=== Set problem 1 ===
Could you set down, word for word, the stretch of the square dancing interview from "EF – So, because" through "about contra dancing?"?

BB – Yeah, that’s a good point, right.  What do you see for programs like … the ABC program?

 

EF – Well, the ABC program … you have to try everything, so people who want to try the ABC program, I say, “More power to them”.  It’s so new we just don’t know how it’s going to work.  I think it’s a fine idea on paper but whether it will actually work or not, I don’t know.  The survey that Callerlab … Callerlab about five years ago hired a marketing firm to do research of people to see what people wanted in square dancing.  Was the name square dancing good?  And what do people want in square dancing?  And one of the things that people said they wanted … or one of the questions that was asked was, “Would you support a square dance club”?  And the answer, “Yes, we will support it”.  “And how often would you support it”?  “Oh, we would support … we would go out to the club maybe once every six weeks or two months”.  Well you can’t support a club that way.

 

BB – Right (chuckles).

 

EF – So, because there just aren’t enough people there.  So, the ABC program is designed to … well. maybe we’ll get these people that only want to come out once every six weeks or two months.  Well, unless you’re in a big population area, I don’t think there’s going to be enough people to support … to support that.  It’s unfortunate, the idea of having a club just be there all the time, and whenever people want to show up fine, that’s a great idea on paper, but in practicality it doesn’t fly.  And I’m wondering, five years from now, will we see that while ABC was great on paper will it actually have been able to prove … be proven successful.  And we won’t know until that time happens.

 

BB – Yes, right.  One other question … do you have any thoughts about contra dancing?

 

EF –Love contra dancing!

 

BB – Do you.

=== Raw records ===
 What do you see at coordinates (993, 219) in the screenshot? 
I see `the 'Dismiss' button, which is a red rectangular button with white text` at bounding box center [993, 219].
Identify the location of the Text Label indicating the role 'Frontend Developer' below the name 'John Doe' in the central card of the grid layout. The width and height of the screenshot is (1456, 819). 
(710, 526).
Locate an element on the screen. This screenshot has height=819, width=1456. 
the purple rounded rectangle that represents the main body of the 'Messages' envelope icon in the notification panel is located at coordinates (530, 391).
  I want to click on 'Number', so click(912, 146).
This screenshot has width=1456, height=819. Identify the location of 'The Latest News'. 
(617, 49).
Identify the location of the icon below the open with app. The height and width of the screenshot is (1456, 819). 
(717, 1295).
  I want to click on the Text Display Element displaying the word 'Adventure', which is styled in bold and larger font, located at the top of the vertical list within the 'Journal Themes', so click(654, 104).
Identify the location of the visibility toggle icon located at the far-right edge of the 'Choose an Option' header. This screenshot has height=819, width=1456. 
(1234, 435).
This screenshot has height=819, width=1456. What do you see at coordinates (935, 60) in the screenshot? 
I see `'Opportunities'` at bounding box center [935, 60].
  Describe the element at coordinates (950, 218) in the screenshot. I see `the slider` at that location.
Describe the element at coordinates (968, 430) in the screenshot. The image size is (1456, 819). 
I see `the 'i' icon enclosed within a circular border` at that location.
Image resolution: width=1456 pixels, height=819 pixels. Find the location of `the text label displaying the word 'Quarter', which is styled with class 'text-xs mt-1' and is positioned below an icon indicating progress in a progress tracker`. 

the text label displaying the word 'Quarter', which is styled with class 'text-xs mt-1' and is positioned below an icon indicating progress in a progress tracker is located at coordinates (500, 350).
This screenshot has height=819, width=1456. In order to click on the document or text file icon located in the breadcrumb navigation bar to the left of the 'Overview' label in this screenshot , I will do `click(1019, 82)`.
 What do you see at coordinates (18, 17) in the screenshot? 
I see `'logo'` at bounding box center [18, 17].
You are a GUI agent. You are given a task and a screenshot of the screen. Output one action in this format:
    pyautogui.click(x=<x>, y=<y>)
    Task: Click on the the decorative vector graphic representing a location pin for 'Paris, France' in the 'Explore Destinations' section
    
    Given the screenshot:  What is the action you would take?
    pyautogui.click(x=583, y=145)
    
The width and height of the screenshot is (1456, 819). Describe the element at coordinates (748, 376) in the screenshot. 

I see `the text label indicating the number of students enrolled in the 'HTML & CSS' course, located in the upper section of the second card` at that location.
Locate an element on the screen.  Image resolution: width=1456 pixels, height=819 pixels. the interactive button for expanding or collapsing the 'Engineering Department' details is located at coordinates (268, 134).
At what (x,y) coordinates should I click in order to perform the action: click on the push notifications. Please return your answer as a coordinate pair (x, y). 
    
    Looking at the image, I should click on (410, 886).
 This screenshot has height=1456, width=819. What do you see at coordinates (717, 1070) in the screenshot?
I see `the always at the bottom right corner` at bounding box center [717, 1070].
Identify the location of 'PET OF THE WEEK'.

=== Set problem 2 ===
Can you pull out of the listing, verbatim, the stretch from the line that contains "What do you see at coordinates (18, 17)" through the line that contains "center [18, 17].", both lines included?

=== Task result 1 ===
EF – So, because there just aren’t enough people there.  So, the ABC program is designed to … well. maybe we’ll get these people that only want to come out once every six weeks or two months.  Well, unless you’re in a big population area, I don’t think there’s going to be enough people to support … to support that.  It’s unfortunate, the idea of having a club just be there all the time, and whenever people want to show up fine, that’s a great idea on paper, but in practicality it doesn’t fly.  And I’m wondering, five years from now, will we see that while ABC was great on paper will it actually have been able to prove … be proven successful.  And we won’t know until that time happens.

 

BB – Yes, right.  One other question … do you have any thoughts about contra dancing?

=== Task result 2 ===
 What do you see at coordinates (18, 17) in the screenshot? 
I see `'logo'` at bounding box center [18, 17].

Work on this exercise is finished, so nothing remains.